Do you remember the first time you rode on a city bus? Do you remember who you were with? Where you were going? Imagine yourself riding a bus today and asking those questions to the people around you. What would they say?
In a new interactive art project by activist artist Ricardo Levins Morales, he asks all of the above in a series of posters that can be found on Minneapolis city buses. Funded by the Minnesota State Arts Board’s Artist Initiative Grant, Morales is hoping to spur people’s curiosity, not only about themselves but about the people around them.
“I always had it in the back of my mind that buses could be used for a greater benefit than simply selling products,” says Morales, who used much of the grant to pay for advertising space on MetroTransit.
For CuriousCityTC he aimed to take a conversational approach, posing questions that people might respond to, even if it’s with the person they're riding with. “The underlying idea is to encourage curiosity about people’s backstories,” he says. The project is currently on its second poster, which asks people to remember the special food they loved as a child, and where they were and when they last had some. They are asked to ponder how other riders might answer the same question.
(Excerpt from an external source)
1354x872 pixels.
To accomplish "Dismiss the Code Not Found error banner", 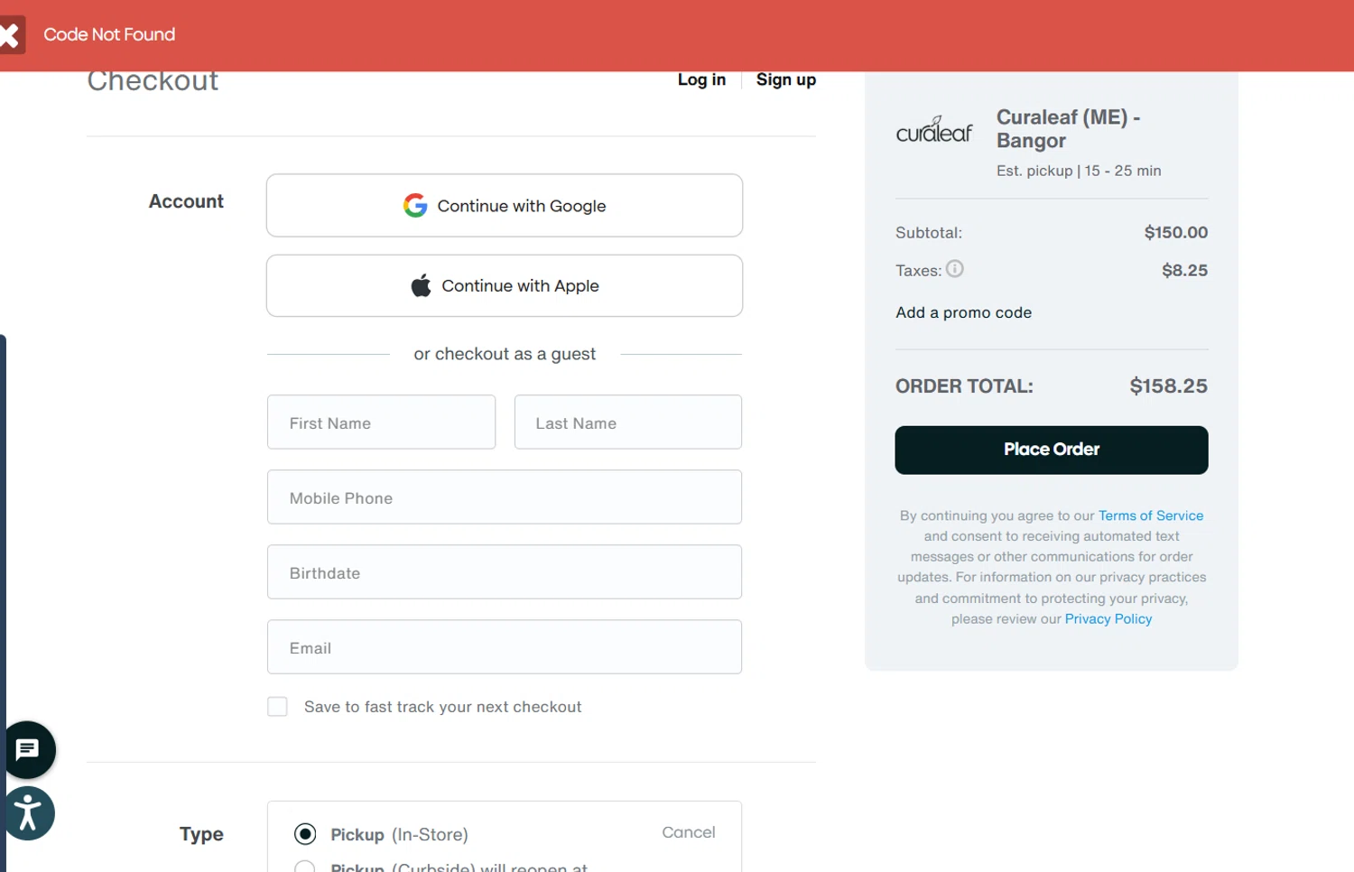I will click(11, 35).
For Morales, curiosity about people who are around you, especially in a public space filled with strangers like a city bus, is a basis for connection and solidarity. “When I listen to right wing talk radio, they spend a lot of time telling their white conservative social base not to be curious about people who are different,” Morales says. “We think of people as real when they have a back story.”
In the questions he poses to bus riders, Morales aims to stimulate curiosity, but without being too polarizing. “The questions are innocent enough, but there’s a degree of challenging the status quo,” he says.
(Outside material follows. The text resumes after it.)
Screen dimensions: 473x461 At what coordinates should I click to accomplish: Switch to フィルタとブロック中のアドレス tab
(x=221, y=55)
Part of the project relies on people sharing their thoughts on the posters. People can use the hashtag #curiositycitytc to on Twitter, or post Instagram or Facebook answering the questions and sharing memories the posters stir up.
Morales’ feels that the amount of time people spend on their handheld devices prevents them from really seeing or being curious about the people around them. However, at the same time this technology offers an opportunity for the project to gain traction over the internet.
“It would have been a different thing 10 to 15 years ago,” he says. “It’s the best time for [the project] technologically, and the worse time for it socially — nobody looks up.”